From 1963 to 1965, Boetti began to create works out of then unusual materials such as plaster, masonite, plexiglass, light fixtures and other industrial materials. His first solo show was in 1967, at the Turin gallery of Christian Stein. Later that year participated in an exhibition at Galleria La Bertesca in the Italian city of Genoa, with a group of other Italian artists that referred to their works as Arte Povera, or poor art, a term subsequently widely propagated by Italian art critic Germano Celant.

 

Boetti disassociated himself from the Arte Povera movement in 1972 and moved to Rome, without, however, completely abandoning some of its democratic, anti-elitist, strategies.

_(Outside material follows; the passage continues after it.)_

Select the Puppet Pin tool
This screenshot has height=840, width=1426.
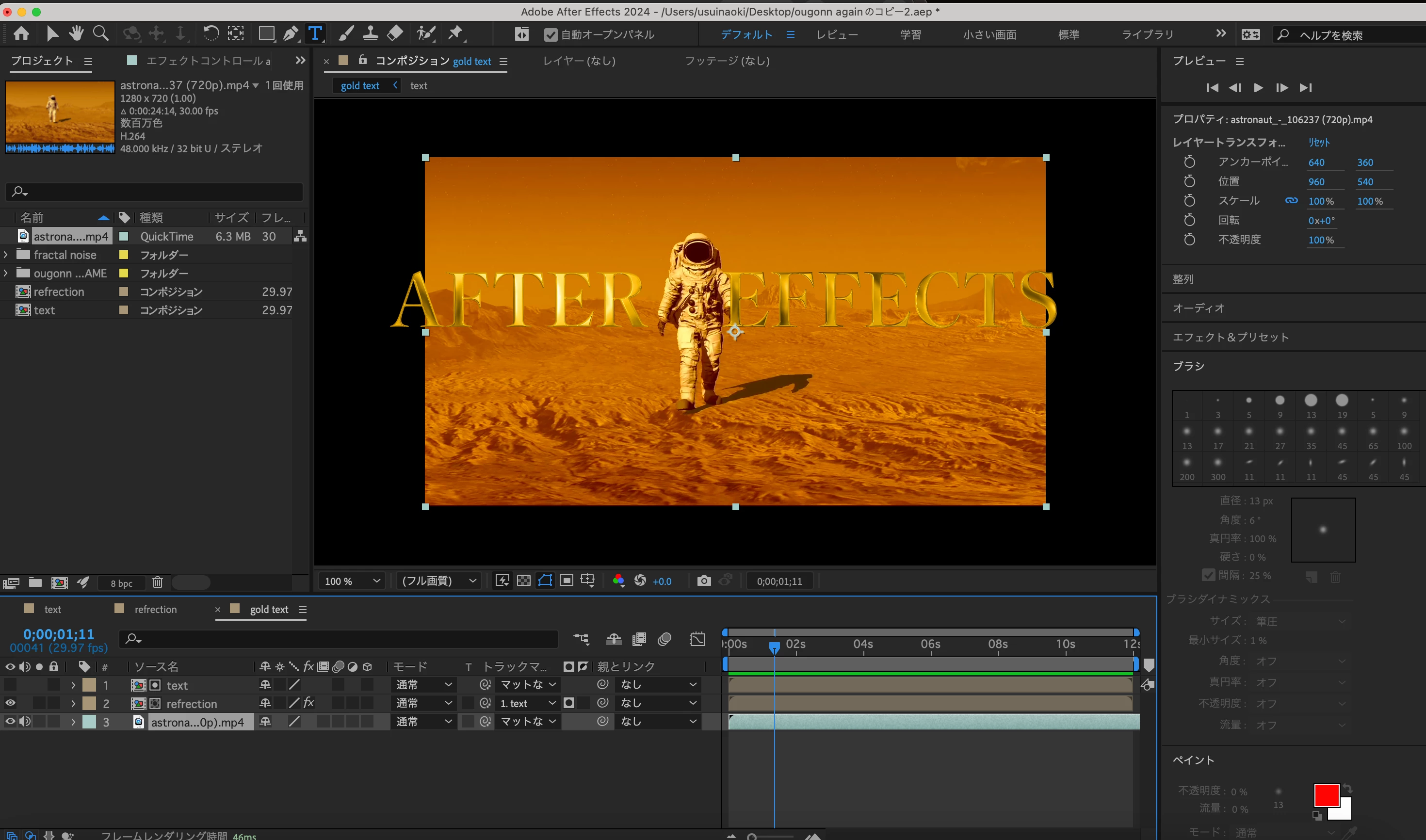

In 1973, he renamed himself as a dual persona Alighiero e Boetti (“Alighiero and Boetti”) reflecting the opposing factors presented in his work: the individual and society, error and perfection, order and disorder. Already in his double-portrait I Gemelli begun in 1968 and published as a postcard, Boetti had altered photographs so that he appeared to be holding the hand of his identical twin.

 

Perhaps best known is Boetti’s series of large embroidered maps of the world, called simply Mappa. After the Six-Day War in June 1967 the artist began to collect newspaper covers featuring maps of war zones. He then asked his wife to embroider the shapes from the June 1967 map. He pondered the idea of the first large-scale Mappa during his second voyage to Afghanistan in 1971, resulting in a series of woven world maps entitled Territori Occupati. Between 1971 and 1979 he set up the One Hotel with his friend and business partner Gholam Dastaghir in Kabul as a kind of artistic commune[21] and created large colourful embroideries, the most famous of these were the Mappa, world maps in which each country features the design of its national flag. In 1971, Boetti commissioned women at an embroidery school in Kabul to embroider his first map. He initially intended to make only one but went on to commission roughly 150 of them in his lifetime, with no two possessing exactly the same dimensions.